Безопасность сеанса Codeigniter

Question

Как я могу повысить безопасность моих сессий?

$this->session->userdata('userid')

Я швырнул этого маленького плохого парня за мои вызовы ajax.Некоторые случаи у меня нет.Тогда я подумал, действительно ли это безопасно, используя идентификатор из DOM?Что делать, если DOM изменен для взлома данных учетных записей пользователей?Итак, я думал, что каждый раз, когда пользователь делает что-то, связанное с его идентификатором, следует ссылаться только на сеансы.Я прав?

Ссылка выглядит так:

$this->some_model->do_data_stuff($dataId, $this->session->userdata('userid'));

Тогда я читаю это:

В то время как массив данных сеанса, сохраненный в cookie пользователя, содержит сеансID, если вы не сохраняете данные сеанса в базе данных, нет способа проверить их.Для некоторых приложений, которые требуют минимальной безопасности или не обеспечивают ее, проверка идентификатора сеанса может не потребоваться, но если ваше приложение требует защиты, проверка является обязательной.В противном случае старый сеанс может быть восстановлен пользователем, изменившим свои куки.http://codeigniter.com/user_guide/libraries/sessions.html

Я не собираюсь хранить финансовые данные, но я не хочу, чтобы какие-либо данные на моем сайте были повреждены.SO использует проверку сеанса?Сколько будет стоить эта проверка?Как будет взломана сессия?На что обращать внимание при обеспечении безопасности сеансов?

Answer 1

Использование сеансов CodeIgniter с базой данных будет довольно безопасным. Вам просто не нужно доверять входным данным, которые дает пользователь. Даже если вы используете AJAX, сеанс CodeIgniter будет работать так же, как и любой стандартный вызов, поэтому такая же защита сохраняется.
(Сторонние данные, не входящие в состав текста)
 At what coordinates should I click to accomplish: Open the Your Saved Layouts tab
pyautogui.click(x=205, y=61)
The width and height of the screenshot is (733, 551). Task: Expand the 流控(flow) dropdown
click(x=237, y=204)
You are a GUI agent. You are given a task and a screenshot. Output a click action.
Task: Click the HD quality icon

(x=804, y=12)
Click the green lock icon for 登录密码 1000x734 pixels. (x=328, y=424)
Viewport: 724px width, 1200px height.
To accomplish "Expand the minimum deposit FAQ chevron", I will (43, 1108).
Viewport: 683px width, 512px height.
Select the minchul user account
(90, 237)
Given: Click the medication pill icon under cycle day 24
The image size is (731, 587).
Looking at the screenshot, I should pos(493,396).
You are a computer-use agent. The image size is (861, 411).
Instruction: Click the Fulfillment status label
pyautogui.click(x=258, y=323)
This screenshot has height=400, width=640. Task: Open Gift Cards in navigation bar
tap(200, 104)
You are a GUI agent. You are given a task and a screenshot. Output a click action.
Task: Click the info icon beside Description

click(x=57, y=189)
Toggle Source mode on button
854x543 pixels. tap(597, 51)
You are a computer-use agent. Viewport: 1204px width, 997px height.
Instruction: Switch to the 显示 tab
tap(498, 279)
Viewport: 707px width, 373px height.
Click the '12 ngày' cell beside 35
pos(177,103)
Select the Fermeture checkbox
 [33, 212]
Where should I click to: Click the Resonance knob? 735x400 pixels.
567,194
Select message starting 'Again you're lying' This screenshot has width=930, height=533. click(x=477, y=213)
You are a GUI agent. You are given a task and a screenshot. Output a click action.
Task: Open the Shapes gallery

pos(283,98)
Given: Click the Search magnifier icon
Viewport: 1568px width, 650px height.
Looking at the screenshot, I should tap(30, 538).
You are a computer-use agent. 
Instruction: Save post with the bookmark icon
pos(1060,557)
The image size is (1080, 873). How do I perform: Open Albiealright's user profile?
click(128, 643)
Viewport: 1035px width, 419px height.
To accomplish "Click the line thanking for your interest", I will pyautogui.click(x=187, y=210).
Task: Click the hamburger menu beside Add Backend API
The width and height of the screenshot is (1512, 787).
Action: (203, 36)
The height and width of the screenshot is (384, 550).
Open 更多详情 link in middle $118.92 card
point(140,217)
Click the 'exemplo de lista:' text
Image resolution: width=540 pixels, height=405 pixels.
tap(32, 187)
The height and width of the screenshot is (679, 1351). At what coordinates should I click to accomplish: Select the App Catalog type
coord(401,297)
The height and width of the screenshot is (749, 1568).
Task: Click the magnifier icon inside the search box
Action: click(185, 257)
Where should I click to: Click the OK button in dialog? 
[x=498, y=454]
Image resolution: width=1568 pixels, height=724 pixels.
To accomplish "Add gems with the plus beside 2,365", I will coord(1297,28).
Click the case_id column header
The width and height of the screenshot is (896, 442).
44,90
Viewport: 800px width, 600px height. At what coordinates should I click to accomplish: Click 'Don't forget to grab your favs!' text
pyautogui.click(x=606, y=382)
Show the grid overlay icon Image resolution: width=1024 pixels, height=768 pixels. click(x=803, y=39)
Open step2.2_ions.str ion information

Что происходит с сеансом CodeIgniter, так это то, что сервер сохраняет куки, и каждый раз, когда пользователь выполняет действие, которое может изменить содержимое куки, он сначала сравнивается с предыдущим куки.

Если пользователь изменяет содержимое cookie сеанса в браузере, CodeIgniter уведомит об этом при следующем вызове сервера и создаст новый сеанс для пользователя, в основном выйдя из него.

CodeIgniter на самом деле не нуждается в данных, хранящихся в cookie в браузере пользователя, и до тех пор, пока вы используете

$this->session->userdata('userid');

вы получите надежные данные на стороне сервера. Пользователь не может изменить это. Кроме того, куки могут быть зашифрованы, и вы должны иметь его в зашифрованном виде. Просто посмотрите в config.php CodeIgniter.

Существует несколько других средств защиты данных сеанса: короткое время обновления (обычно 300 секунд), оно проверяет, изменился ли IP-адрес и изменился ли браузер. Другими словами, в худшем случае единственный способ подделать данные сеанса - это иметь одну и ту же версию браузера, иметь тот же IP-адрес, получить прямой доступ к компьютеру для копирования / вставки cookie и выполнить это. в течение 5 минут.

Итак, следите за парнем, сидящим рядом с вами!